The great thing about transferable skills is that you already have them! You will likely have developed them over time whilst at home, work or education. Can you learn transferable skills? - yes, but being able to identify and describe them when in an interview is more important.
Watch our webinar to find out more from our panellists on how you can identify your transferable skills, and put them to work so you can find the perfect job.
Meanwhile, here are the key highlights:
What are transferable skills?
Transferable skills, many of which are also known as soft skills, can often be the foundation of any recruitment decision. Transferable skills could be what helps you move from an industry in decline to one that is booming. Sometimes people make the mistake of undervaluing their transferable skills; placing too much emphasis on sector experience, and not on the skills they’ve developed that could be equally useful in a different role or industry.
The first stage of any job search should be to identify your transferable skills. It is therefore integral to pause for self-reflection, and consider which skills you’re great at, but also which you most enjoy - then you can search online for jobs that require those. When it comes to applying for jobs - make sure that you have a list of your top skills, as well as examples to sit with each of them. This might include:
Negotiation - that time you upsold a contract to a client that meant you had the highest net revenue in the month.

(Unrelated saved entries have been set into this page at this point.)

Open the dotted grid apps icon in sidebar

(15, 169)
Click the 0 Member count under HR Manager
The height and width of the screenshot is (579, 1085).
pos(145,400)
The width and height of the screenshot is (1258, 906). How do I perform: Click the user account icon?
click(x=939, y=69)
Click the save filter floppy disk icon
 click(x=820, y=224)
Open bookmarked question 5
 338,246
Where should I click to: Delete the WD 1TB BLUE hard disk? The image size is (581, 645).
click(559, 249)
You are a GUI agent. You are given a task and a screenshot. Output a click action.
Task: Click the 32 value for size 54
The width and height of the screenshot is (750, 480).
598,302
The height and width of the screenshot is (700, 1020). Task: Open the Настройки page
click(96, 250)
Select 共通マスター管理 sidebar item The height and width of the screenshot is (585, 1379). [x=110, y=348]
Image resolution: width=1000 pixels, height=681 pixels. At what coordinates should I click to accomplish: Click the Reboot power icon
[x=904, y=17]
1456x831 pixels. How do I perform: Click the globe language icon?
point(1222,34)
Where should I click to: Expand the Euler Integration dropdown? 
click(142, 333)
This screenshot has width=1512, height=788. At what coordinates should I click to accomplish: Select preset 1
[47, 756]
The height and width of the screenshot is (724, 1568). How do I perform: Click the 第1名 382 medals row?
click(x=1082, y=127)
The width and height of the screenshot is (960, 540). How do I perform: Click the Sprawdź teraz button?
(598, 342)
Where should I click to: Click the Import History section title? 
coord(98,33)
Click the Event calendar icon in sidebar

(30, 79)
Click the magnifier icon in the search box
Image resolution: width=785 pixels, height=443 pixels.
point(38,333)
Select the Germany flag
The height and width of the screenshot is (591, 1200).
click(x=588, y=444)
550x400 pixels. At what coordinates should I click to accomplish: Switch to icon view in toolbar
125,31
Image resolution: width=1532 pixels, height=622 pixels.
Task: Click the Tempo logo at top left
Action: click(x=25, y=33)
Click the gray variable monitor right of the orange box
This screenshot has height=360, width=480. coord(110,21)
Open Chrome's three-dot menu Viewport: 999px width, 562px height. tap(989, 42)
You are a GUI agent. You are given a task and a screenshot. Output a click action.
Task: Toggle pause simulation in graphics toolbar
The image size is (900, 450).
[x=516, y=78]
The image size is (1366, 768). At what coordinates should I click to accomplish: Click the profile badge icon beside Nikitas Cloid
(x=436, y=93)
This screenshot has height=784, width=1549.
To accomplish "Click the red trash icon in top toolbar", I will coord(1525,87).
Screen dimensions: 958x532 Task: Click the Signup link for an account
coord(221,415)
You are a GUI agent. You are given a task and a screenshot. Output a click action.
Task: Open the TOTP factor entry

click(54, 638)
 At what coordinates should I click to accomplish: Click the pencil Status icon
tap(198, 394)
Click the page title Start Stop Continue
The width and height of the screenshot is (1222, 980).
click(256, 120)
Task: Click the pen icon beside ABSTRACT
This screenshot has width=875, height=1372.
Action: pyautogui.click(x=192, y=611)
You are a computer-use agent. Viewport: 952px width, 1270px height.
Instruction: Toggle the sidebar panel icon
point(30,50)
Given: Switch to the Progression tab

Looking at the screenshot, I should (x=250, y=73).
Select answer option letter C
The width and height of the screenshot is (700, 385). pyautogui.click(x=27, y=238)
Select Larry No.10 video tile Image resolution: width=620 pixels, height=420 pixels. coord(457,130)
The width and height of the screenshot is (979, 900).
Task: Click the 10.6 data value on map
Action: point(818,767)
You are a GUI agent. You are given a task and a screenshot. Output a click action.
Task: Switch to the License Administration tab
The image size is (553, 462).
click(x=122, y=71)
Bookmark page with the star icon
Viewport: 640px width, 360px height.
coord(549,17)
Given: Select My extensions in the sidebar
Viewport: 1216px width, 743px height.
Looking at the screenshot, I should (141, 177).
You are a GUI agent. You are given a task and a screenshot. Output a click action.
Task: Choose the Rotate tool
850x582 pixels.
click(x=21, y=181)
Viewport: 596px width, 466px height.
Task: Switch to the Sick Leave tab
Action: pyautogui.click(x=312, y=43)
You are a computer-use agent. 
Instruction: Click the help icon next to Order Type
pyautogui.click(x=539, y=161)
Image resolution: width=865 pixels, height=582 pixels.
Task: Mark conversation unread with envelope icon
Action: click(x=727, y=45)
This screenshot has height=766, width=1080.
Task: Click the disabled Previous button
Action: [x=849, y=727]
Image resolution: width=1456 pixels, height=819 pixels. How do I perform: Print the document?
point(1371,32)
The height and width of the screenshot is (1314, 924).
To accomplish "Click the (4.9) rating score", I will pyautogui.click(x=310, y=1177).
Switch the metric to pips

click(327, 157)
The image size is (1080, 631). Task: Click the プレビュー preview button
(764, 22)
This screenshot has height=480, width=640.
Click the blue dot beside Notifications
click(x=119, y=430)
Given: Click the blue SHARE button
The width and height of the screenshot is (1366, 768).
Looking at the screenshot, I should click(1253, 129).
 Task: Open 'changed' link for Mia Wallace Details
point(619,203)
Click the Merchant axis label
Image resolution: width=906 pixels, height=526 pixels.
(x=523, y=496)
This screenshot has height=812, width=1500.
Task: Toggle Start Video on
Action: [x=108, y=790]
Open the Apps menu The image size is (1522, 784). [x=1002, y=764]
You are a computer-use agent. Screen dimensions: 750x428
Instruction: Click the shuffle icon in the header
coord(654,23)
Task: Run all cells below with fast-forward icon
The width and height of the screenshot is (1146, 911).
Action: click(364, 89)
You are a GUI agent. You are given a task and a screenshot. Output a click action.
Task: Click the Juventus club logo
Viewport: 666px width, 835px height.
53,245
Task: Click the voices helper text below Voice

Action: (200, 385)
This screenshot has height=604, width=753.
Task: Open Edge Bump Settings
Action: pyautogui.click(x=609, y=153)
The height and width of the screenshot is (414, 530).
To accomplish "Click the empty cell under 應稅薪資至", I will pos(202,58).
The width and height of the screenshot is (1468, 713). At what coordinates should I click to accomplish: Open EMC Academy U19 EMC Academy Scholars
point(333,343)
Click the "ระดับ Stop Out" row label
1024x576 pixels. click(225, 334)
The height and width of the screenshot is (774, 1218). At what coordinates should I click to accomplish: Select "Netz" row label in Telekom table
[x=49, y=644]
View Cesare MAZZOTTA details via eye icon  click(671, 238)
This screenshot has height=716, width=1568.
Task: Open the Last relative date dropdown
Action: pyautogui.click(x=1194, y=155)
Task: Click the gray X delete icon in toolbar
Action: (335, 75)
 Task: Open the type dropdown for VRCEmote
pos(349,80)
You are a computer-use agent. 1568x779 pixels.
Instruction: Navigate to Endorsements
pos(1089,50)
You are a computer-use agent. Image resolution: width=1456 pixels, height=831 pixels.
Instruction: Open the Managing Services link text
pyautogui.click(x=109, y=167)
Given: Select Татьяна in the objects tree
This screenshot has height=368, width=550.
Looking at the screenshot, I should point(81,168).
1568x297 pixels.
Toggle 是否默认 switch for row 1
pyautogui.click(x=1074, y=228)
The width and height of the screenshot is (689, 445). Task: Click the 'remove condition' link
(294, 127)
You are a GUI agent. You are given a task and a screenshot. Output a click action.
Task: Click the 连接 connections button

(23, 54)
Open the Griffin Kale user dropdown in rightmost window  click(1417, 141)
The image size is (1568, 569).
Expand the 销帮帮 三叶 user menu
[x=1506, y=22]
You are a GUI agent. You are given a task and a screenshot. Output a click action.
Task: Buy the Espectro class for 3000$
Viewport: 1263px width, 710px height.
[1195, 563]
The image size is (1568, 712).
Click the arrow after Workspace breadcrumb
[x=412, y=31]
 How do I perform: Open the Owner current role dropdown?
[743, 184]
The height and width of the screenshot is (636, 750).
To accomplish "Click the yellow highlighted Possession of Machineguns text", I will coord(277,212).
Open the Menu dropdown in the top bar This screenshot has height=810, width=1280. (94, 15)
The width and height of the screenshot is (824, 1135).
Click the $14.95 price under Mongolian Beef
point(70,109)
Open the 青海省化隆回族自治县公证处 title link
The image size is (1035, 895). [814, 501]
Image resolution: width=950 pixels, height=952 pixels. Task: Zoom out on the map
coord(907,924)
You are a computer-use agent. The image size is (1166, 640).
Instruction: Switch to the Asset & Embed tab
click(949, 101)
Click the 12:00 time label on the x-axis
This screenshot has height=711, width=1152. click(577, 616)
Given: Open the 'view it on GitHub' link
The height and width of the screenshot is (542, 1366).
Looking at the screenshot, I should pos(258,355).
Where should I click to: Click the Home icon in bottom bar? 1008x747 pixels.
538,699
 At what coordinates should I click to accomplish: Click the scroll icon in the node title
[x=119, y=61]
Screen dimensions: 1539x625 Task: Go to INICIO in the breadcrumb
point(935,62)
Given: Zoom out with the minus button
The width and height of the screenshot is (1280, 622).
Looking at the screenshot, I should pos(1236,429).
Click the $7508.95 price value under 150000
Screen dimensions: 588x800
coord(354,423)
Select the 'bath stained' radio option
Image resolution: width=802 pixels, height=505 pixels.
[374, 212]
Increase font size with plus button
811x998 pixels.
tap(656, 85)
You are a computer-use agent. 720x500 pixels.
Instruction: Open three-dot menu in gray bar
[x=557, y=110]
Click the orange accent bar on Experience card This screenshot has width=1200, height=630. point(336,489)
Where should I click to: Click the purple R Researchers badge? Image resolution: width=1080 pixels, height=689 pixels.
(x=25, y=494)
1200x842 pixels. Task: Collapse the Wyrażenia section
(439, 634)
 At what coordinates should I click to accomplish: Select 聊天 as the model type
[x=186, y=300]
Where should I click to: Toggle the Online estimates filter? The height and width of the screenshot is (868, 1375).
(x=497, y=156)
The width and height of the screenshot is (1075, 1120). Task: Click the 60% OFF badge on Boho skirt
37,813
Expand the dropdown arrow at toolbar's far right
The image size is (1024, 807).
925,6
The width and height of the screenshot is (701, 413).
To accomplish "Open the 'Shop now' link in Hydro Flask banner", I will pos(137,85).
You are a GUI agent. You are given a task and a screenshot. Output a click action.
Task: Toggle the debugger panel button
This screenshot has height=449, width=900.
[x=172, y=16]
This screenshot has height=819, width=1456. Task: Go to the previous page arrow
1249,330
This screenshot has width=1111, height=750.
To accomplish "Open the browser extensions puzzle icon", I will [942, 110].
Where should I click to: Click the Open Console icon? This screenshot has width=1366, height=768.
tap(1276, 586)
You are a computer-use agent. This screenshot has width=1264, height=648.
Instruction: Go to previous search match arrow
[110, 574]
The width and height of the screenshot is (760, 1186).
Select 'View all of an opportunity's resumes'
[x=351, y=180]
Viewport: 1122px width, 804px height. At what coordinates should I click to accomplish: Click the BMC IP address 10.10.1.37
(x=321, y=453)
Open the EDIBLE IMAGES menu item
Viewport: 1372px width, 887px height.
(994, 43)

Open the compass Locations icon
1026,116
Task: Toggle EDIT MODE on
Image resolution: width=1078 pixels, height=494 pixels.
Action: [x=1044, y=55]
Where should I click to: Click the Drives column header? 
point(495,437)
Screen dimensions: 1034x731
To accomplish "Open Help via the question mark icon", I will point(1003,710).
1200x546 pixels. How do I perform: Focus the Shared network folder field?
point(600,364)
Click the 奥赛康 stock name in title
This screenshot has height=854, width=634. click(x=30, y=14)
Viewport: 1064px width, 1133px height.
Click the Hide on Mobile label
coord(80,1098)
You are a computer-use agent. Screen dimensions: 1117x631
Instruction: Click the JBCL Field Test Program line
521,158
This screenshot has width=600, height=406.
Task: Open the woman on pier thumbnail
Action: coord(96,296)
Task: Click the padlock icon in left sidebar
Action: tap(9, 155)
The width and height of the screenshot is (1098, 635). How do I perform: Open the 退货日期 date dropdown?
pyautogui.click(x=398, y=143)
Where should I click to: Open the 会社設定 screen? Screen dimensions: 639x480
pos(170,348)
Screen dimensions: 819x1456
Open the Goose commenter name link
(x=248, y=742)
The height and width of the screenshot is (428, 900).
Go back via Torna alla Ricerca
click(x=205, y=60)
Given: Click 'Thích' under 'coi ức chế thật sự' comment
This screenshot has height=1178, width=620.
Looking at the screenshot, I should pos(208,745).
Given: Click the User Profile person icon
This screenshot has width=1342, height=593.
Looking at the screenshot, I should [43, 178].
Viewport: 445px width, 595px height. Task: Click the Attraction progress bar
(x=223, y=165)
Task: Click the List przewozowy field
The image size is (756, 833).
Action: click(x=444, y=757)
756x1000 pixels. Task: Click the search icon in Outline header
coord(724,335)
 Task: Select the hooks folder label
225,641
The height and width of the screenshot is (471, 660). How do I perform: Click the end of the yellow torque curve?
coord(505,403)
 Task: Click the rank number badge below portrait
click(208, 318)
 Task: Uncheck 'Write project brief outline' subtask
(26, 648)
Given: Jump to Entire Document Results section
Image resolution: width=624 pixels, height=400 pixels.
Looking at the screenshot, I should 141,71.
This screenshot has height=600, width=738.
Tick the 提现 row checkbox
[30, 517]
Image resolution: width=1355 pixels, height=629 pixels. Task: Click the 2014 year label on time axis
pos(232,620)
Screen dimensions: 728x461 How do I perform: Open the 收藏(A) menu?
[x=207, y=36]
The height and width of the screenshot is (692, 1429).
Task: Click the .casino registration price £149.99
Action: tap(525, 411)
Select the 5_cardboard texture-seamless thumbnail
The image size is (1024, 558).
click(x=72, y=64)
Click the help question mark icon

Organisation - that time you changed the filing system for your company, ensuring that appropriate documentation was available when needed.
Analytical Skills - that time you picked up on anomalies in the accounting numbers and averted a major issue with the regulatory body.
This is key preparation for writing your CV/ cover letter for a new role, as well as the interview stage.
What transferable skills are most in-demand currently?
Morson and Keep Britain Working teamed up with Reed.co.uk to explore the question.
The most in-demand skill is perhaps unsurprising; communication. This was found in over a third of all job listings. Communication skills appeared in descriptions for roles in many sectors, such as social care, sales, accountancy and secretarial and IT.
Following communication, the next two attributes were customer service and analytical skills. Both of these are seen as “must-haves” for a large portion of roles - customer service is needed for any job that requires you to interact with external parties. Analytical skills can come in many forms, but an employer will want to see the ability and a desire to overcome obstacles through analysing the issue and fixing it. This can be shown on a CV or in an interview through specific examples, perhaps using the STAR method (situation, task, action and result).
Other transferable skills that were in high demand were:
Which sectors are most in the highest demand right now?
According to the Keep Britain Working job index, at the time of writing (June 2021) there are 1.5 times more jobs advertised as this time last year. Hospitality roles especially are seeing a positive trend as we move out of lockdown, with a 60% increase in jobs posted over last month. Additionally, the report shows an increase in the number of graduate and apprenticeship jobs being posted, with them being 83% up on this month last year and 60% up on pre-pandemic levels.
As Morson highlights in the webinar, the construction and engineering industry has continued to stay strong, with demand remaining high for infrastructure and housing production. Adrian Adair, Morson COO highlighted that the opportunities to cross into this sector are bountiful, especially taking advantage of the high number of learning opportunities available to supplement your existent transferable skills.
How do I show that I have transferable skills?
It is very easy to say that you have ‘great leadership skills’ however, the reality is this will not help you stick out of the crowd. What is more important is showcasing where you have used these skills. Rather than great leadership skills, perhaps say ‘I have great leadership skills, demonstrated when I had to manage a team of 4 to create a small music festival working within a tight budget’.
By giving context to the transferable skill, it helps the recruiter not only see the skills you have but how you have put them into good use in the past. It goes without saying to make sure that what you say is the truth - it is easy to find these things out at the interview stage.
Can I still apply for roles asking for a 2:1 or above without it, highlighting my transferable skills?
Put simply, yes. The reality is often we see job descriptions asking for a 2:1 minimum, and this deters job seekers from applying. However, companies will have a formalised, cross-company job advertisement template which they are required to use. Quite often, this will include a requirement for a 2:1.
When it comes to doing the job, many businesses will be far more buoyed to see relevant transferable skills. Most of the jobs stating that requirement will certainly consider those without that level of degree, so long as supporting experience can be shown to replace it - so make sure you explicitly call out your relevant experience within your cover letter or CV.